Excerpt provided >>
• • •

Pech or Pesh is a Chibchan language spoken in Honduras. It was formerly known as Paya, and continues to be referred to in this manner by several sources, though there are negative connotations associated with this term. Alternatively, it has rarely also been referred to as Seco, Bayano, Taia, Towka, and Poyuai. According to Ethnologue there were a thousand speakers in 1993. It is spoken near the north-central coast of Honduras, in the Dulce Nombre de Culmí municipality of Olancho Department. 

Pech is thought to have South American origin, as it shares similar roots with the Kuna language of Panama.  Pech is the only remaining Chibchan language in Honduras and is currently classified as a severely endangered language.

Distribution
According to Dennis Holt (1999), Pech is spoken by perhaps around 600 people in Olancho Department and Colón Department of Honduras. Pech used to be spoken in the town of Dulce Nombre de Culmí in the Río Guampú watershed, but Pech speakers moved out of the town due to the influx of Ladino migrants. The three primary Pech settlements are as follows.

Vallecito, about 5 km northwest of Dulce Nombre de Culmí. It had 120 inhabitants in 1975.
Marañones, also known as Pueblo Nuevo Subirana or Kahã Wayka (New Town). This town is about 15 km north of Dulce Nombre de Culmí. It had 150 inhabitants in 1975.
El Carbón, originally known as Santa María del Carbón. It is located near the Quebrada Agua Amarilla in a higher mountain valley in the upper Río Seco watershed, and is about 35 km north of Culmí and about 30 km northeast of San Esteban. It had about 300 inhabitants in 1975.

Vallecito and Marañones are both located in the foothills of the Sierra de Agalta.

Other smaller Pech settlements which have at most several ethnic Pech families are scattered around northern Olancho Department, including the following (Holt 1999).

• • •

Exercises >>
**A.** Using the Pech language passage, decide whether each statement agrees with it, answering yes or no and quoting the deciding words: (i) Pech is the only remaining Chibchan language in Honduras. (ii) Marañones had 300 inhabitants in 1975. (iii) Vallecito lies about 5 km northwest of Dulce Nombre de Culmí.
**B.** According to the Pech language passage, what name was the language formerly known by?
**C.** Reproduce the Pech language passage, starting with "Vallecito, about 5 km" and going on through "following (Holt 1999).".

[Dataset items]
• • •

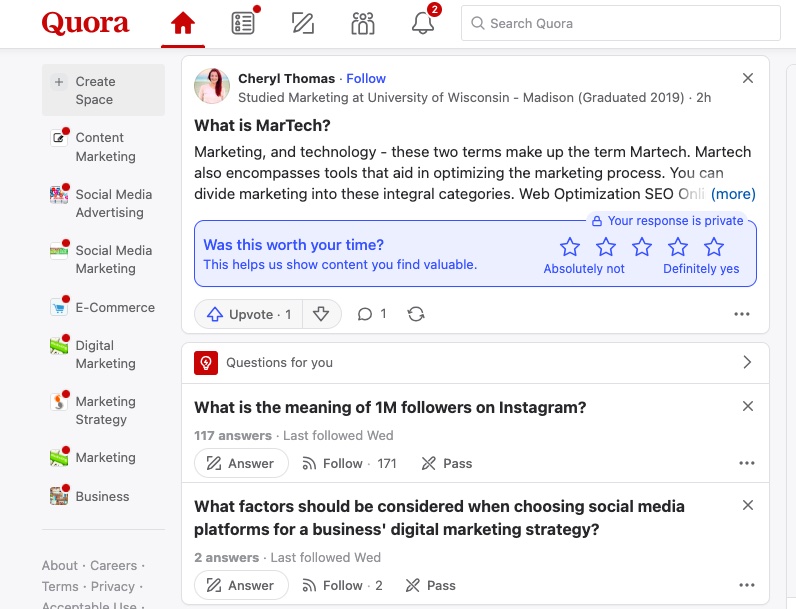Rate the answer five stars, Definitely yes
The width and height of the screenshot is (796, 609).
714,247
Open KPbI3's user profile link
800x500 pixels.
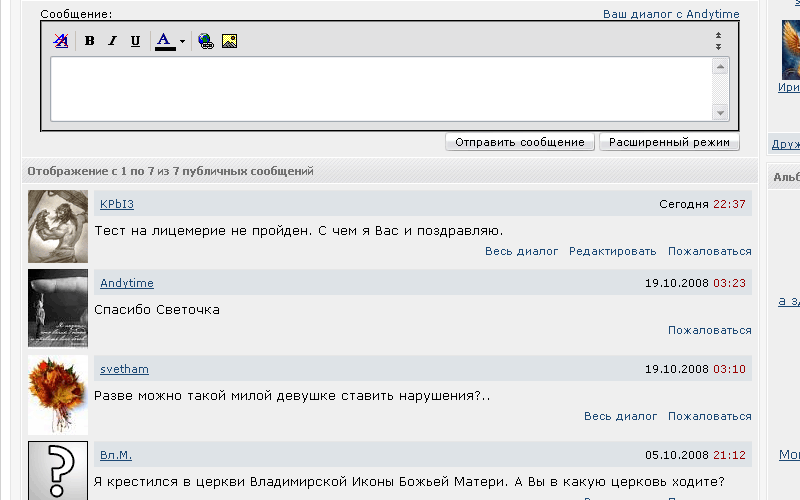116,204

• • •

Answers to each task >>
**A.**
(i) Yes: "Pech is the only remaining Chibchan language in Honduras"
(ii) No: "It had 150 inhabitants in 1975."
(iii) Yes: "Vallecito, about 5 km northwest of Dulce Nombre de Culmí."

**B.** Paya

**C.**
Vallecito, about 5 km northwest of Dulce Nombre de Culmí. It had 120 inhabitants in 1975.
Marañones, also known as Pueblo Nuevo Subirana or Kahã Wayka (New Town). This town is about 15 km north of Dulce Nombre de Culmí. It had 150 inhabitants in 1975.
El Carbón, originally known as Santa María del Carbón. It is located near the Quebrada Agua Amarilla in a higher mountain valley in the upper Río Seco watershed, and is about 35 km north of Culmí and about 30 km northeast of San Esteban. It had about 300 inhabitants in 1975.

Vallecito and Marañones are both located in the foothills of the Sierra de Agalta.

Other smaller Pech settlements which have at most several ethnic Pech families are scattered around northern Olancho Department, including the following (Holt 1999).